Валерия ненавидела себя за совершённую глупость. И, главное, за то, что глупость не доставила ей радости. Верма была с Марком. А ей, Валерии, досталось лишь раскаяние. И ещё досталась боль утраты. Независимо от того, спасётся Марк или нет, – только боль утраты.
XII
Кумий возвращался с пирушки Сервилии совершенно пьяный. При каждом шаге Кумий поминал Орка. Нога болела больше обычного. Он шёл и хромал. Он теперь почти постоянно хромал. И – главное – на правую ногу. Совсем как Элий. Многие противники Бенита демонстративно носят траур и хромают. Сандалии с неравными по высоте подошвами вошли в моду. Кумий скосил глаза на всякий случай, чтобы удостовериться – не тёмное ли на нем, не примут ли его лохмотья исполнители и вигилы за траур. Слава богам, на нем какая-то пёстрая тряпка, и на ней надпись «Я люблю Бенита».
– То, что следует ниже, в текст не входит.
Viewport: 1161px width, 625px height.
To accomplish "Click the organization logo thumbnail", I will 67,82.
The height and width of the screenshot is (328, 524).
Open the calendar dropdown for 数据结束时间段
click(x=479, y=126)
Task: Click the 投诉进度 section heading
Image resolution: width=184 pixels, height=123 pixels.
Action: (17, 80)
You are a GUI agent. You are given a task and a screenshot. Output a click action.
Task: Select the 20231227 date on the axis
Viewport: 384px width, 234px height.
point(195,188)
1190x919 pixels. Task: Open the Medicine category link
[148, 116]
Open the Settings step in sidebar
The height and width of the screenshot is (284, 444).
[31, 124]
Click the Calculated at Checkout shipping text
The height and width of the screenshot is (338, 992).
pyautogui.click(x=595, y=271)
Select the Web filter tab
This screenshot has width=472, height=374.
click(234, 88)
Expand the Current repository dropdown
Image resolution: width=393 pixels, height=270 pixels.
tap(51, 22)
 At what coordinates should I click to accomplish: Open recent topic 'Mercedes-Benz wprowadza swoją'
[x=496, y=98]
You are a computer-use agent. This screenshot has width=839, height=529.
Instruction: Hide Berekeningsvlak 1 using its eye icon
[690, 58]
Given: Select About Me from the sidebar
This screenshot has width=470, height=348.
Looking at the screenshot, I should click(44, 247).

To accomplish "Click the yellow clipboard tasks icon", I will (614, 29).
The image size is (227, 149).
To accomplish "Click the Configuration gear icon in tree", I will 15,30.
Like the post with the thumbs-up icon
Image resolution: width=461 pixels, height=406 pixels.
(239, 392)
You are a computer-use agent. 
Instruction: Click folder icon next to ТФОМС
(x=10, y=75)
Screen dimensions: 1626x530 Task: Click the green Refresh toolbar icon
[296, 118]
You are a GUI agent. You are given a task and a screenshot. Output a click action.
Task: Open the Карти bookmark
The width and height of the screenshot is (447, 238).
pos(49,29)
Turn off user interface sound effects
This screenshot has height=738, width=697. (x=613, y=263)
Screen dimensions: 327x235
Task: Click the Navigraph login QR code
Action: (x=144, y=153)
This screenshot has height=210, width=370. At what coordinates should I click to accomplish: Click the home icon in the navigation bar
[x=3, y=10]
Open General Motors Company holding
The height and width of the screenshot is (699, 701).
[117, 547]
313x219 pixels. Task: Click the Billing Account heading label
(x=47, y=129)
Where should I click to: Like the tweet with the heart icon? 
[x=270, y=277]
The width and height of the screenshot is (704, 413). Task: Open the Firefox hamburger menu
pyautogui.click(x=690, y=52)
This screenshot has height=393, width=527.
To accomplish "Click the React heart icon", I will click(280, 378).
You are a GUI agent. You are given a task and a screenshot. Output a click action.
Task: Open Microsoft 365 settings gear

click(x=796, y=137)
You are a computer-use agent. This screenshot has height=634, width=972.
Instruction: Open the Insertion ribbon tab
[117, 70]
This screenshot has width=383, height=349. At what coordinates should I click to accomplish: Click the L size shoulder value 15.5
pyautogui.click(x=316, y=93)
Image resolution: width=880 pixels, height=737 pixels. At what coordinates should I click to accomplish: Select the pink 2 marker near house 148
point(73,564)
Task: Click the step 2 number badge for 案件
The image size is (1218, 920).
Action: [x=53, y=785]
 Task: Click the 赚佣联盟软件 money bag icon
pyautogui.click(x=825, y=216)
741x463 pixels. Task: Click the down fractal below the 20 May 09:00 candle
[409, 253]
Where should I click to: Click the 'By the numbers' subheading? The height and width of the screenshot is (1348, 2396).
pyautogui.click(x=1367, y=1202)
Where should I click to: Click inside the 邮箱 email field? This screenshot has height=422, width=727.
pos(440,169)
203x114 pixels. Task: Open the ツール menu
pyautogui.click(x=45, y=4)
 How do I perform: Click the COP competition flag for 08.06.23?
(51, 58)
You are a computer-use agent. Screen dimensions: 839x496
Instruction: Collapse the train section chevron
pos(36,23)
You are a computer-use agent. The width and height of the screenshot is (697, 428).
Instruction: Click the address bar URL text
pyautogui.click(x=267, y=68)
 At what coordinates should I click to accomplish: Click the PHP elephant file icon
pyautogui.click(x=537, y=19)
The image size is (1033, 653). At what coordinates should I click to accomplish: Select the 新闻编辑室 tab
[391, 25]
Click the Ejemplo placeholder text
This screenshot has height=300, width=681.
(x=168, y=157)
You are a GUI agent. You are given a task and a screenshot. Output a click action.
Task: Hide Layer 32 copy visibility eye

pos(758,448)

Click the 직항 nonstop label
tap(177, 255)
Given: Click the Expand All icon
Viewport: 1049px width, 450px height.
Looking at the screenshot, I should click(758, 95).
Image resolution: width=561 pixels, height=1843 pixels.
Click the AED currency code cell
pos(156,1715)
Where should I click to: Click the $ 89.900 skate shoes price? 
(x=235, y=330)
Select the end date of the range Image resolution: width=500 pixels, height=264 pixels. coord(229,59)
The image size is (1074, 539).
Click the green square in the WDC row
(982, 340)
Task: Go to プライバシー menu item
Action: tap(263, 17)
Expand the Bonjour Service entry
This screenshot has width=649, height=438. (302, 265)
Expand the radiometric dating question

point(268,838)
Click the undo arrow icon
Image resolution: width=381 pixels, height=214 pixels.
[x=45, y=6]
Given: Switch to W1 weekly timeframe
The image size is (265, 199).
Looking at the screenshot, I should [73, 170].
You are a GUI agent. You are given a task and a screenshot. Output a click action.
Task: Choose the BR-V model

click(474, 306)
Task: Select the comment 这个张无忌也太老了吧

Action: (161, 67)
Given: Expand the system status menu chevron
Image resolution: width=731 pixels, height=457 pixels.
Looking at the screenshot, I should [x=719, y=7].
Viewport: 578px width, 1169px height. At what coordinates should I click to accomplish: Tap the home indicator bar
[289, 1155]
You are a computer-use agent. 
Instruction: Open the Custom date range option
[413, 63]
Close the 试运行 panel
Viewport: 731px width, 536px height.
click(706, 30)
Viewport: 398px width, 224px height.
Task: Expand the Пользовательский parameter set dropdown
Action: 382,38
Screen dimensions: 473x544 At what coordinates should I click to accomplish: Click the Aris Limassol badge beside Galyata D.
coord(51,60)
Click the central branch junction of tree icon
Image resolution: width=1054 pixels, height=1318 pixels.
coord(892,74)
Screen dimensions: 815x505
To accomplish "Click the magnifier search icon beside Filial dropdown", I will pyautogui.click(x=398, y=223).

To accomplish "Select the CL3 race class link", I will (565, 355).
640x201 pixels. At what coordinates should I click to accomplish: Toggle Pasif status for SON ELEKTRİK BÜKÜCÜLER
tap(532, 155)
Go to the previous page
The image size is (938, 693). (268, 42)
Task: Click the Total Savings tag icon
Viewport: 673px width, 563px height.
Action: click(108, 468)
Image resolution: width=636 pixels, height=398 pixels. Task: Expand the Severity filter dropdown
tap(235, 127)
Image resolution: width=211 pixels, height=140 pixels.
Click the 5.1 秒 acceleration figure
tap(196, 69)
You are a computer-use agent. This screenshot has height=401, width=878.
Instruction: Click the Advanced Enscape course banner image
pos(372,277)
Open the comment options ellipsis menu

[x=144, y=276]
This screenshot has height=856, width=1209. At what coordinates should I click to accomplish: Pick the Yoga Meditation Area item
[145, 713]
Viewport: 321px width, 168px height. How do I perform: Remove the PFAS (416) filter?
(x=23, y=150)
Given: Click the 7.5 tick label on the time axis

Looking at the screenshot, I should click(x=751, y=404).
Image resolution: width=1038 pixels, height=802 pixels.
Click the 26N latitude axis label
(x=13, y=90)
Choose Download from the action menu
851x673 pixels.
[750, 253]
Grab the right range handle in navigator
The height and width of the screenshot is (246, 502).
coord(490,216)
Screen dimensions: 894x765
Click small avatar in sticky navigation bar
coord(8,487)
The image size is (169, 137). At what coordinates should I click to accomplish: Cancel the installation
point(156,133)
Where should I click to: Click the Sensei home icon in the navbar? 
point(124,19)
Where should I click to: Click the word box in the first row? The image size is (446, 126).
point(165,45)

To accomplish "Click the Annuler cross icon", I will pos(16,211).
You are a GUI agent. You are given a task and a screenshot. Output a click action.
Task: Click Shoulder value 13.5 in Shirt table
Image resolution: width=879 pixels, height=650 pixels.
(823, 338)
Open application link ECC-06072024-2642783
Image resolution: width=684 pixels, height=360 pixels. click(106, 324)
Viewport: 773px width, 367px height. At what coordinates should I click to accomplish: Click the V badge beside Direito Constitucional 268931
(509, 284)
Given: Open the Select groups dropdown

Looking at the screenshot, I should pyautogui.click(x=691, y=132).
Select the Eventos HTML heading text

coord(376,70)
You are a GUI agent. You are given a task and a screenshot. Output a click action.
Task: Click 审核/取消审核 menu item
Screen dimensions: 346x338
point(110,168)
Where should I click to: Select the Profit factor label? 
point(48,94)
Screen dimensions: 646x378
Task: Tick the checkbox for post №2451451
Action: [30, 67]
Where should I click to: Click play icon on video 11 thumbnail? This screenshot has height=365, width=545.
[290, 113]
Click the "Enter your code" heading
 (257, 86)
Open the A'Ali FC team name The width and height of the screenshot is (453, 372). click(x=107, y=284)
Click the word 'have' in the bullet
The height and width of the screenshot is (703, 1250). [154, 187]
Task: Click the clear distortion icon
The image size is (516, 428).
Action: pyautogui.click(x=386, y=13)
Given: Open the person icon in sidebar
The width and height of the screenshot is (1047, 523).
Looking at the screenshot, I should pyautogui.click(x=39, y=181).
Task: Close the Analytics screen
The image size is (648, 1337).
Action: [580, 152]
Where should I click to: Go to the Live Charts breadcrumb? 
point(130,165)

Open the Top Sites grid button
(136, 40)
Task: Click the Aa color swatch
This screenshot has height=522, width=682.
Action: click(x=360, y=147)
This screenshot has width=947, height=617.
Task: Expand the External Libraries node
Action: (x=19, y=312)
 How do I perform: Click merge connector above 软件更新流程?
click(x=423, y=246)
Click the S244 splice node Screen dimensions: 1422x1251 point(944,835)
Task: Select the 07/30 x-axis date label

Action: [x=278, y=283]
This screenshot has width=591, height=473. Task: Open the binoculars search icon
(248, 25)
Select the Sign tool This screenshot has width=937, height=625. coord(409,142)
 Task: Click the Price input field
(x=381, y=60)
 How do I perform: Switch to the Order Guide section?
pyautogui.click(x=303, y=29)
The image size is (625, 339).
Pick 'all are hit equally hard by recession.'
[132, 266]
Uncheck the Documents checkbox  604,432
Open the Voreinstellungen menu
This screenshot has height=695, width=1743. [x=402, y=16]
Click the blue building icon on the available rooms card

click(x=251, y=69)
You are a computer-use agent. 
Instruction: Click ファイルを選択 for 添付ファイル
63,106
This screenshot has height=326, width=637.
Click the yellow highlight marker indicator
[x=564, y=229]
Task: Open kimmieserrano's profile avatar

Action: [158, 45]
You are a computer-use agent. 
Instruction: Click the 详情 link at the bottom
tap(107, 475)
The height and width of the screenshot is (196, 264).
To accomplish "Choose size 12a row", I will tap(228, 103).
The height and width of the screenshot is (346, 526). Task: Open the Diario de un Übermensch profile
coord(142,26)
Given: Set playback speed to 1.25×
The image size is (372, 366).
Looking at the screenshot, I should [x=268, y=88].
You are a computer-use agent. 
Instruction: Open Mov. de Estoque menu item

– Отбросы ползут в свой мусорный ящик, – бормотал он, перебираясь от одной колонны к другой, от одного дома к соседнему, – орошая Вечный город блевотиной. Да здравствует блевотина. Все мы – блевотина. Изжёванные, заглоченные и извергнутые Бенитовым желудком на мостовые Золотого града.
Он остановился возле дома с пальмами – на фасаде была мозаика с несколькими растрёпанными деревьями и прикорнувшим в их тени львом. Отсюда до дома Кумия была сотня шагов. Но Кумию не хотелось идти к себе. Зачем? Зачем ему вообще куда-то идти? Он повернулся и побрёл по улице куда глаза глядят. Вернее, не совсем так. Ноги сами принесли его к определённой двери. Кумий постучал. В доме никто не ответил. Он забарабанил сильнее. Наконец послышались шаги, и дверь приоткрылась.